__DATA IN THIS EXERCISE__
☆ ☆ ☆ ☆ ☆

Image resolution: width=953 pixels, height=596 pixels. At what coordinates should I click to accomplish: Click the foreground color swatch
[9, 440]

☆ ☆ ☆ ☆ ☆

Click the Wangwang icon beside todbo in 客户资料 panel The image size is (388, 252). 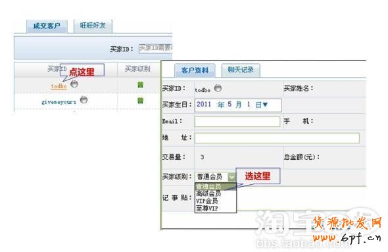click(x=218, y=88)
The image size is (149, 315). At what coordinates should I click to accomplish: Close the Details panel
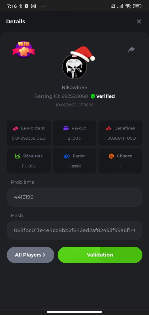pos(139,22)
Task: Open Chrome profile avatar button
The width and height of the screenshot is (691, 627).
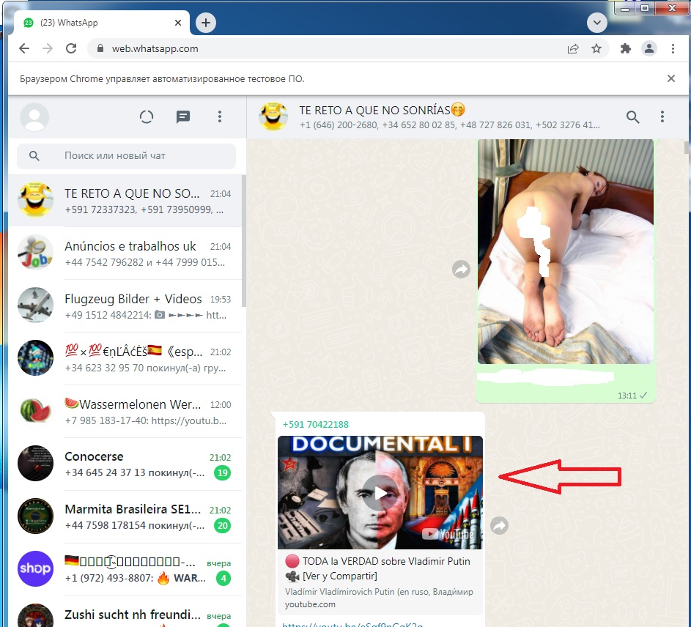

☆ ☆ ☆ ☆ ☆

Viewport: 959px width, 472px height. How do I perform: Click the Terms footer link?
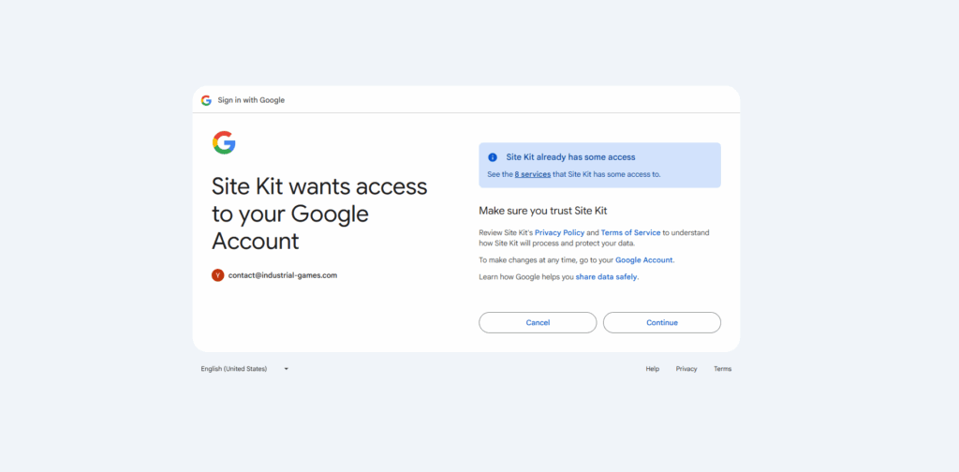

☆ ☆ ☆ ☆ ☆

__TASK DESCRIPTION__
Rewrite everything from the line containing "The image size is (149, 315)." down to the line containing "The width and", replacing "Details panel" with "Info pane" and leaving all else unchanged. Return only those lines, and omit the pictures.

__COMPLETED TASK__
The image size is (149, 315). At what coordinates should I click to accomplish: Close the Info pane
pos(139,22)
Task: Open Chrome profile avatar button
The width and height of the screenshot is (691, 627).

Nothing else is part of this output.